The Accidental Acquisition: How a Call About Freemium Turned Into a Sale to MyFitnessPal

Zach called MyFitnessPal's CEO to ask about freemium strategy. They refused to answer a single question — and pivoted the conversation into acquiring his company.

After Zach's first round of acquisition talks fell apart with lowball offers, he accepted that Cal AI might just be a long-term cash-flowing business. He started planning accordingly: looking for a CEO to bring on so he could step away, and thinking about how to make the company endure for a decade. The conclusion was that the app needed to go freemium, because every long-lasting app he could think of had a freemium model.

And who was really good at freemium? MyFitnessPal. So Zach reached out to their CEO, pitched the call as "catching up," and planned to squeeze as much information about freemium strategy as possible. He got on the call. They did not answer a single question about freemium. Not one.

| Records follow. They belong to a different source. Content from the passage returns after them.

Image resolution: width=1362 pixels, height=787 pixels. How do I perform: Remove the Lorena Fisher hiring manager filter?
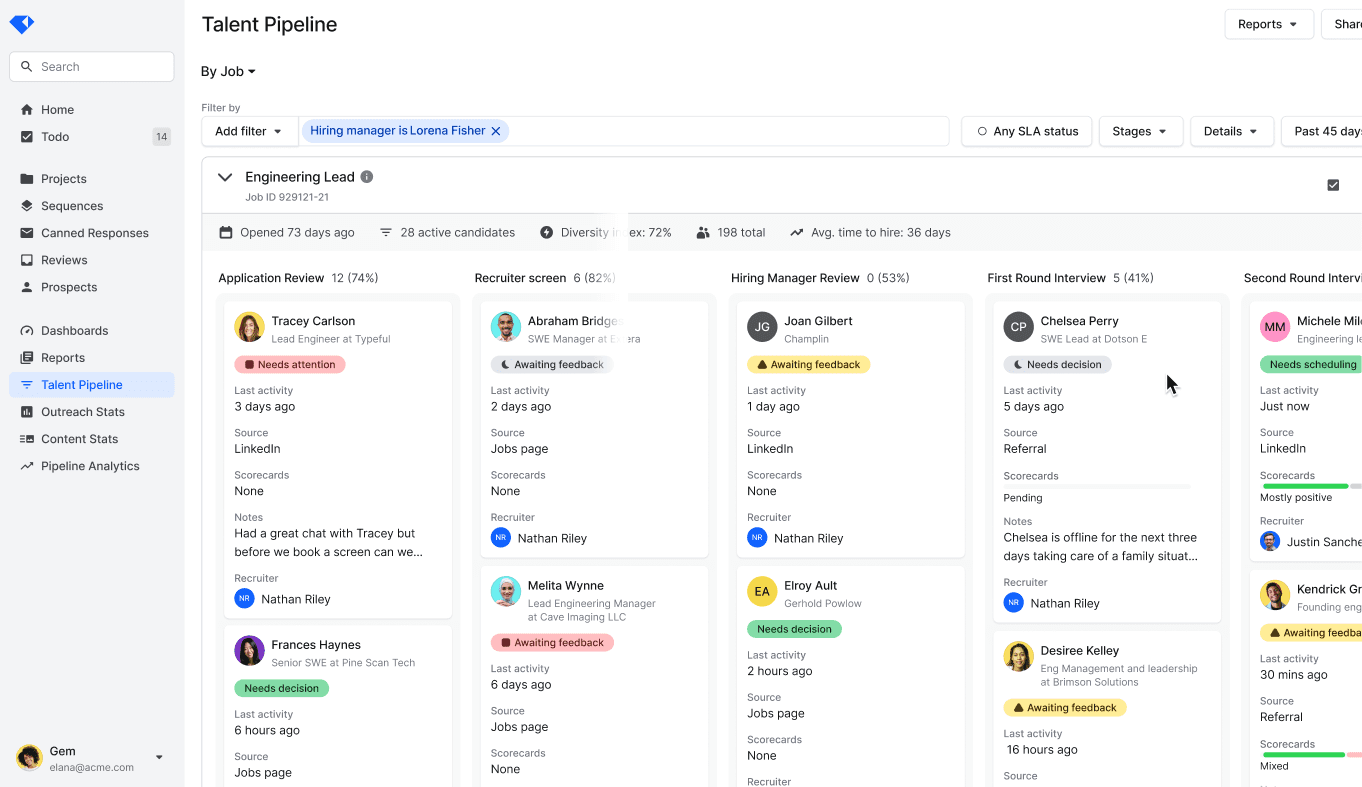495,130
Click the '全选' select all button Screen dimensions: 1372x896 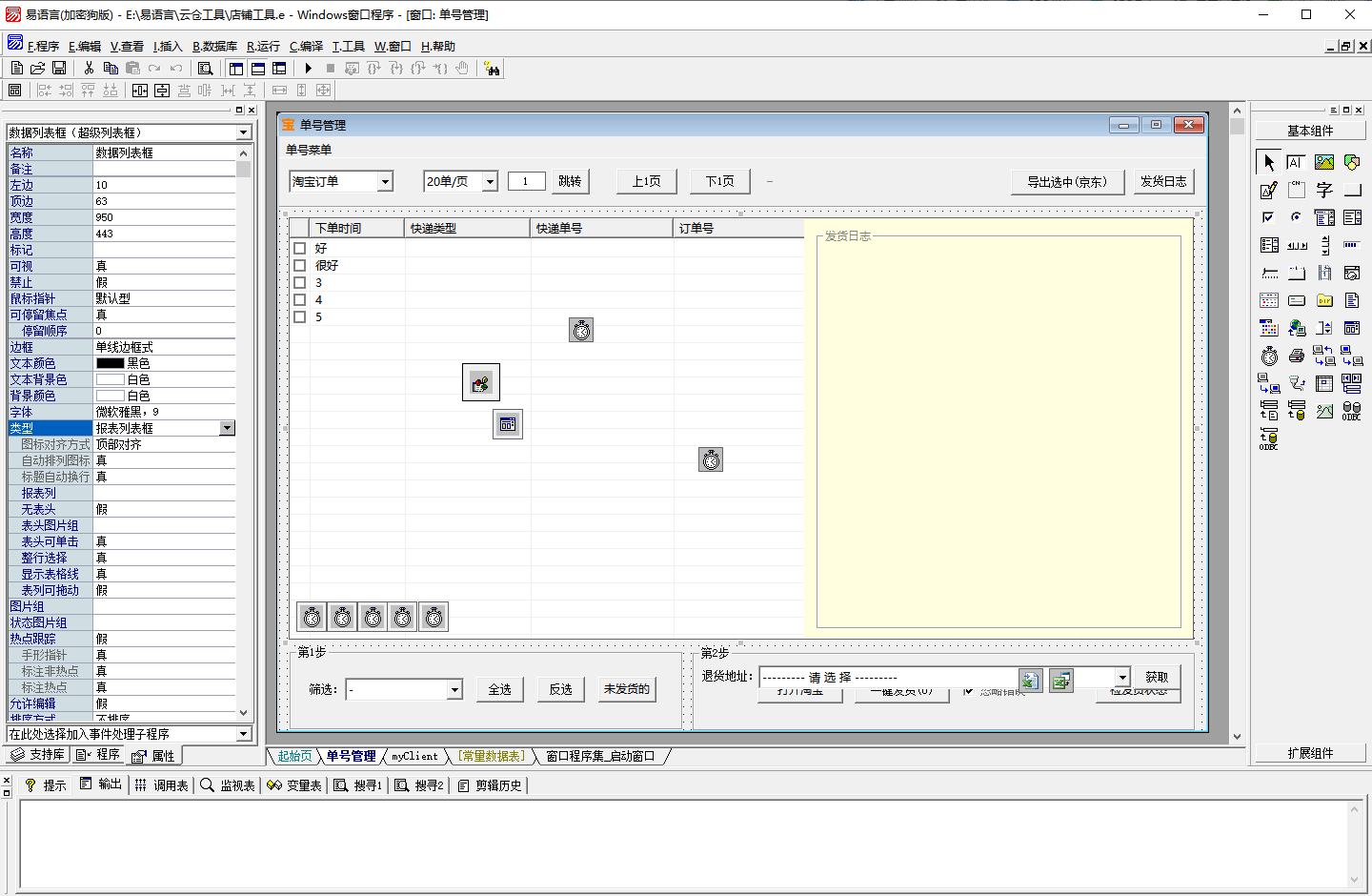click(500, 689)
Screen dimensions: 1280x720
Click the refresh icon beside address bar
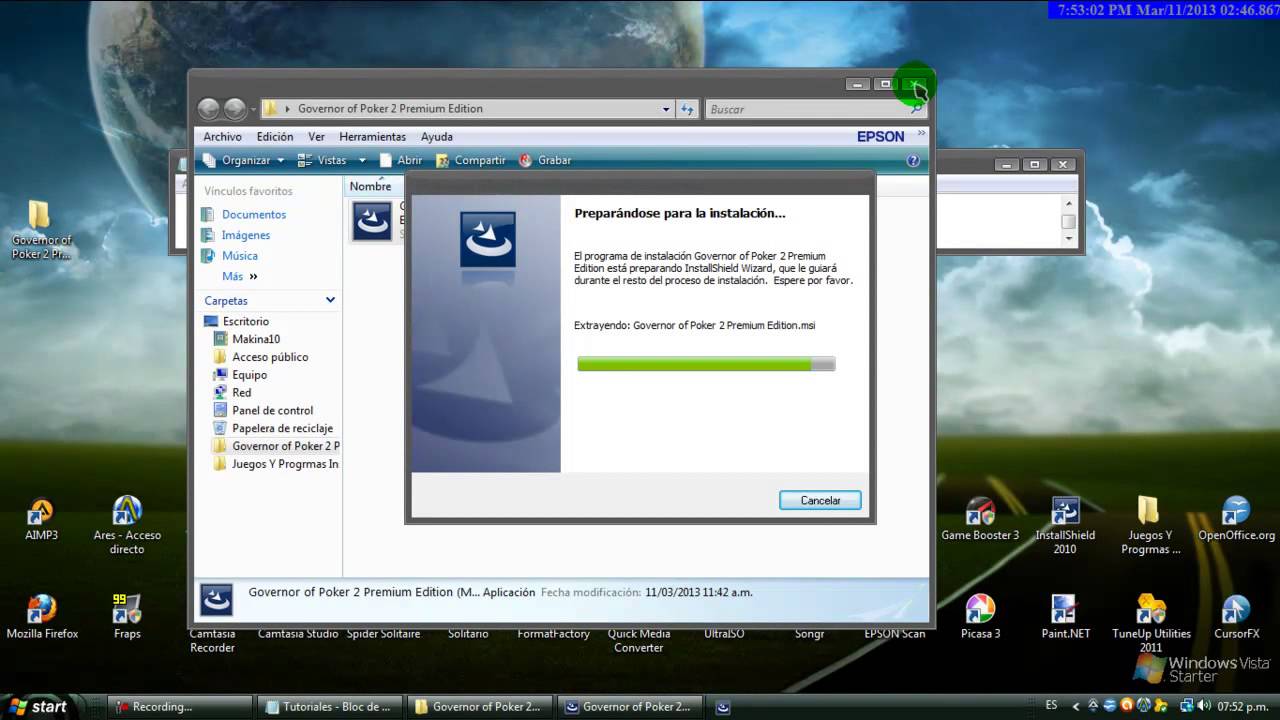pos(687,109)
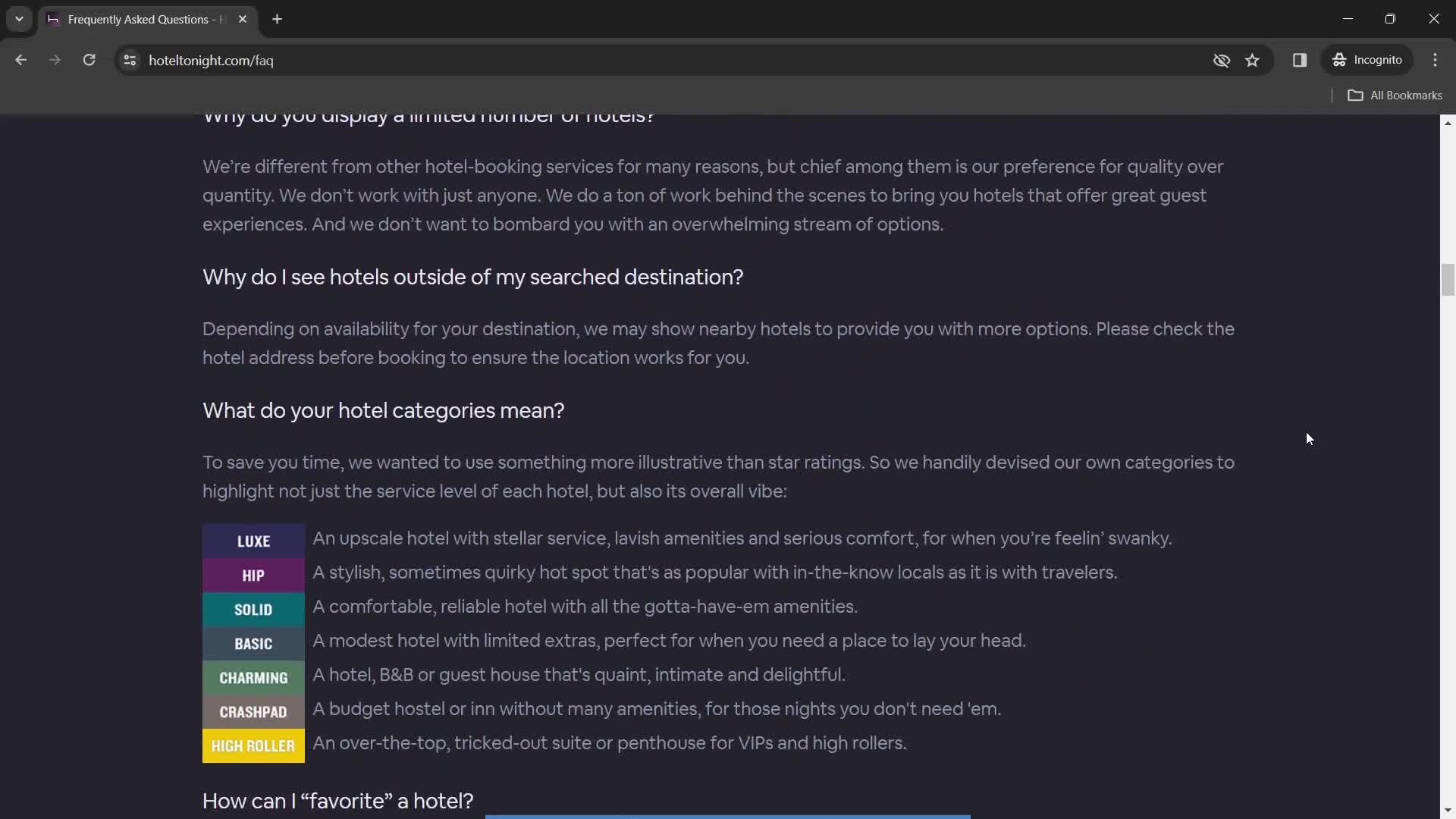Click the LUXE hotel category label

(x=253, y=541)
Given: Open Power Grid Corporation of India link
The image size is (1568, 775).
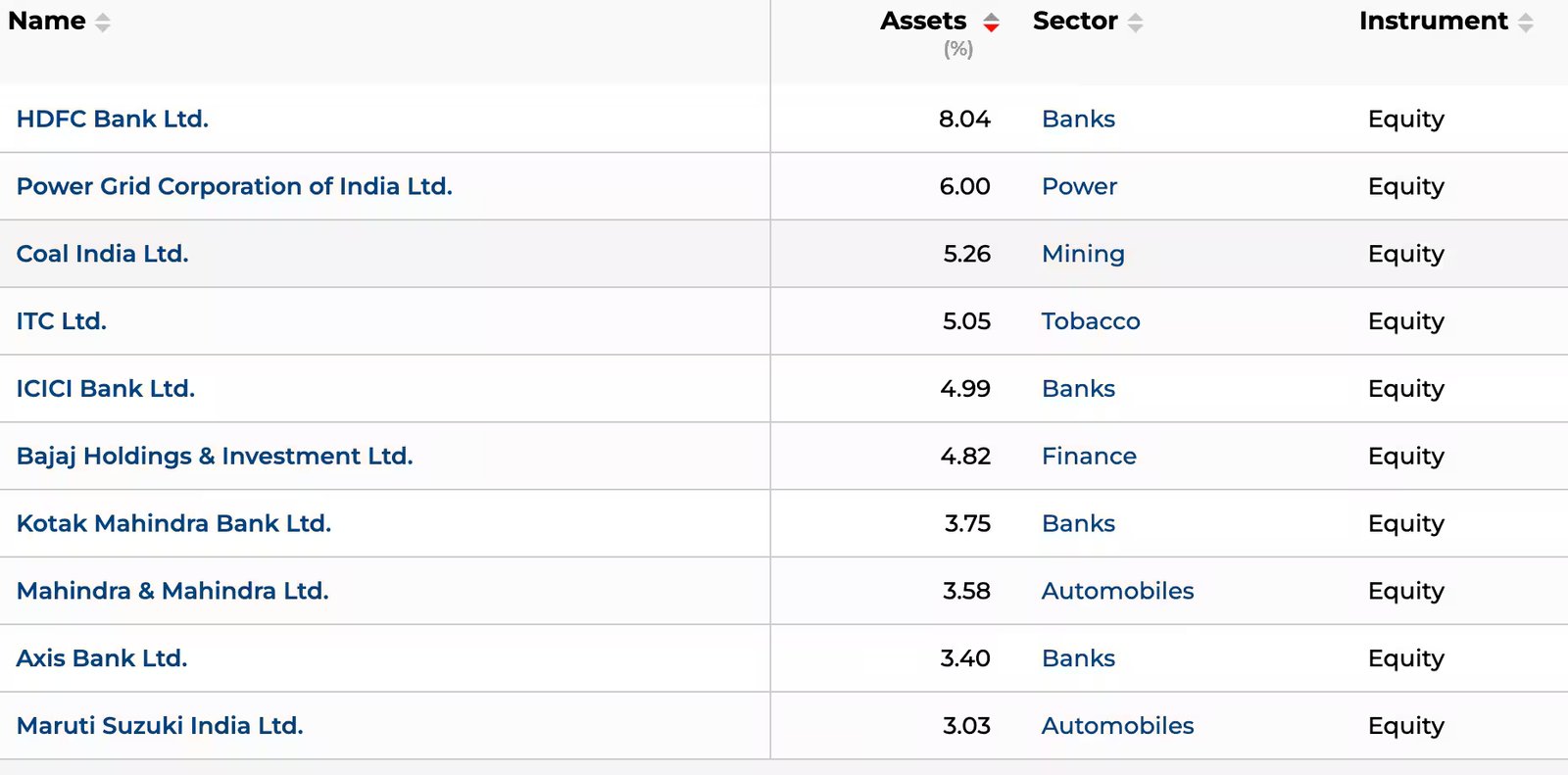Looking at the screenshot, I should click(234, 186).
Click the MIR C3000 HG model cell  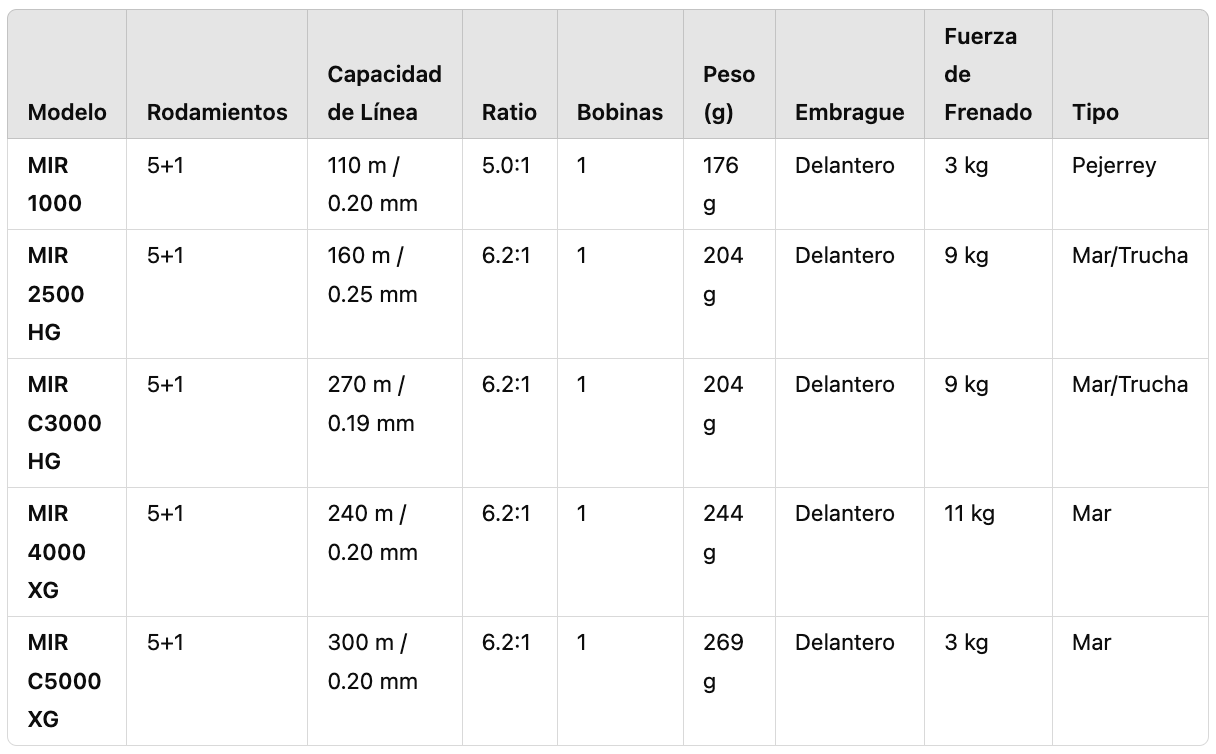pyautogui.click(x=64, y=423)
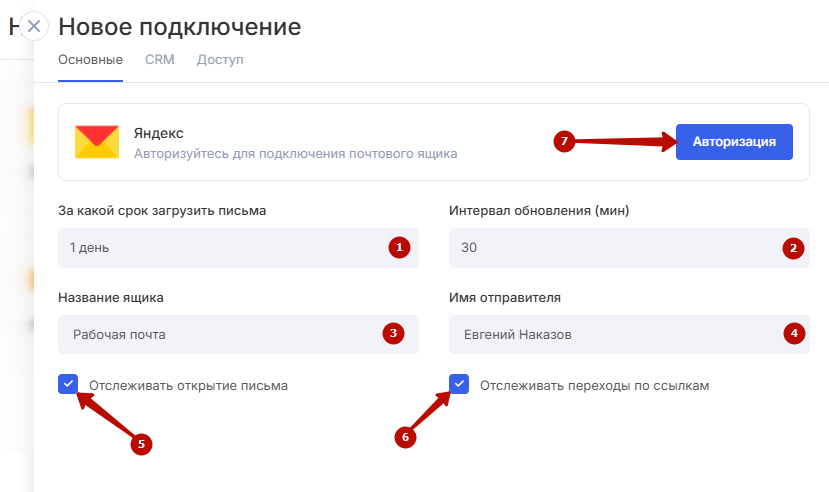Click the Новое подключение heading

179,27
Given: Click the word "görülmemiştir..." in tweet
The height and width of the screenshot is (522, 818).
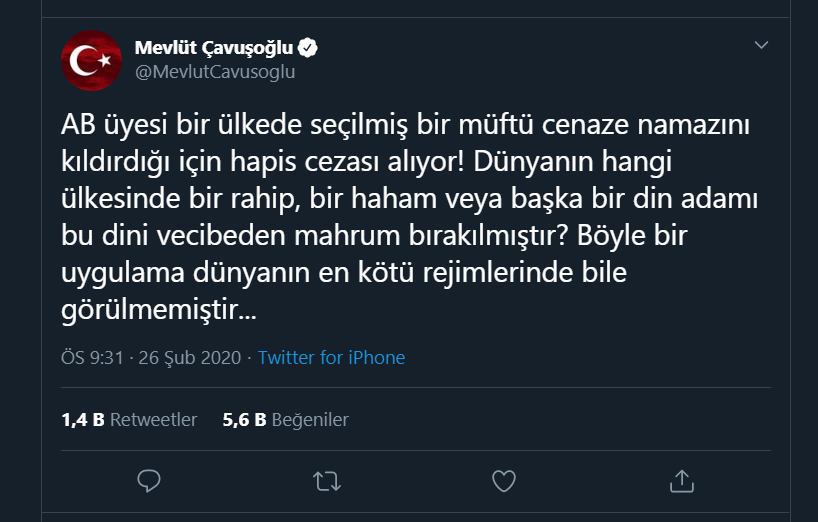Looking at the screenshot, I should point(159,310).
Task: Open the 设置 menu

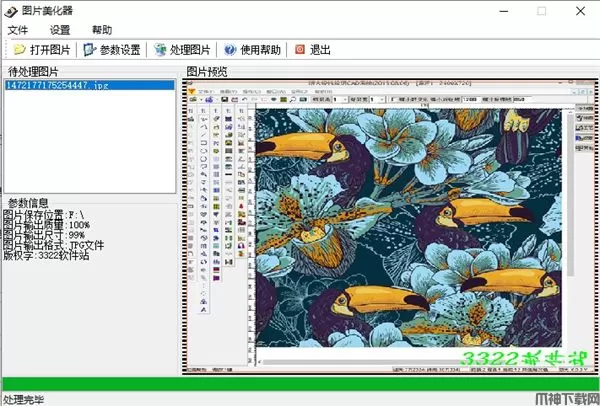Action: point(60,30)
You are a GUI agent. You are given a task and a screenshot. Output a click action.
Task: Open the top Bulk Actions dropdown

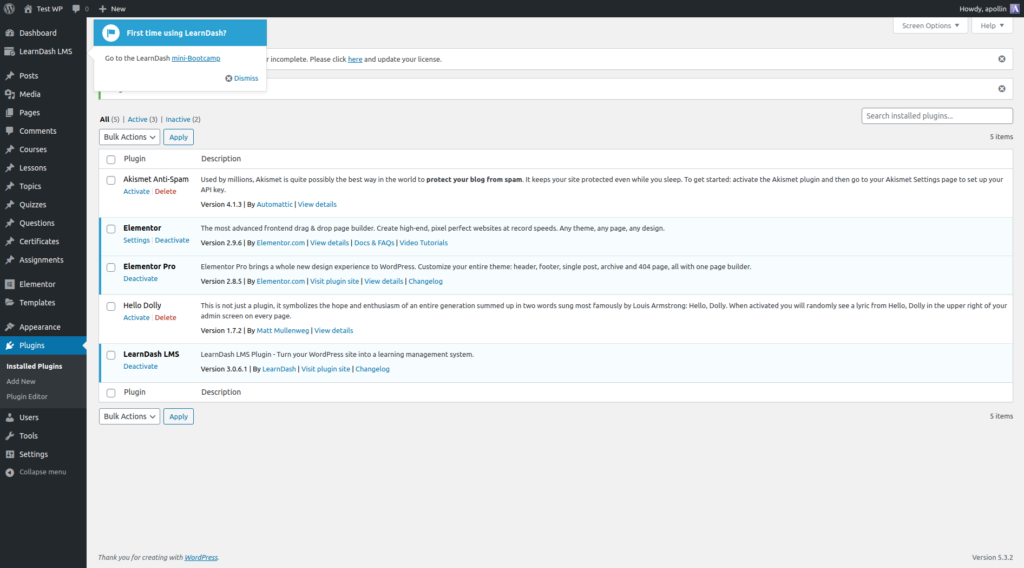[129, 137]
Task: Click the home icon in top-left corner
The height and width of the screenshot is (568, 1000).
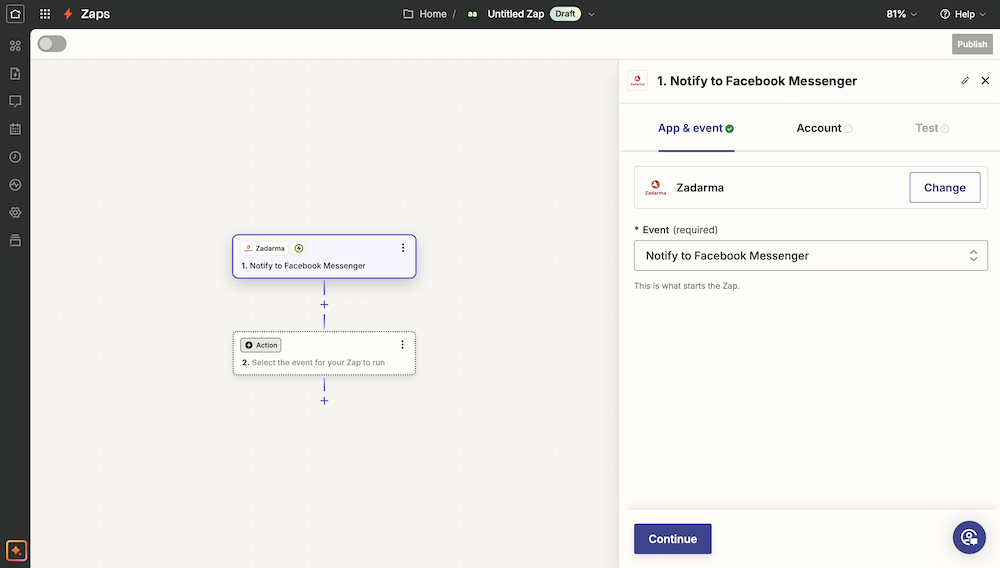Action: coord(15,14)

Instead, MyFitnessPal's team spun the entire conversation. They redirected it from Zach asking about their strategy to them exploring whether "something else makes sense" — a partnership, or maybe more. That call became the starting point of the acquisition that would ultimately close months later, with Cal AI being fully acquired by MyFitnessPal.

The irony is beautiful: Zach went in trying to extract free consulting from a competitor, and walked out having accidentally started the biggest deal of his life. The lesson is that the best deals happen when you are not looking for them. When Zach had given up on selling and was genuinely focused on building for the long term, he became exactly the kind of founder an acquirer wants to buy.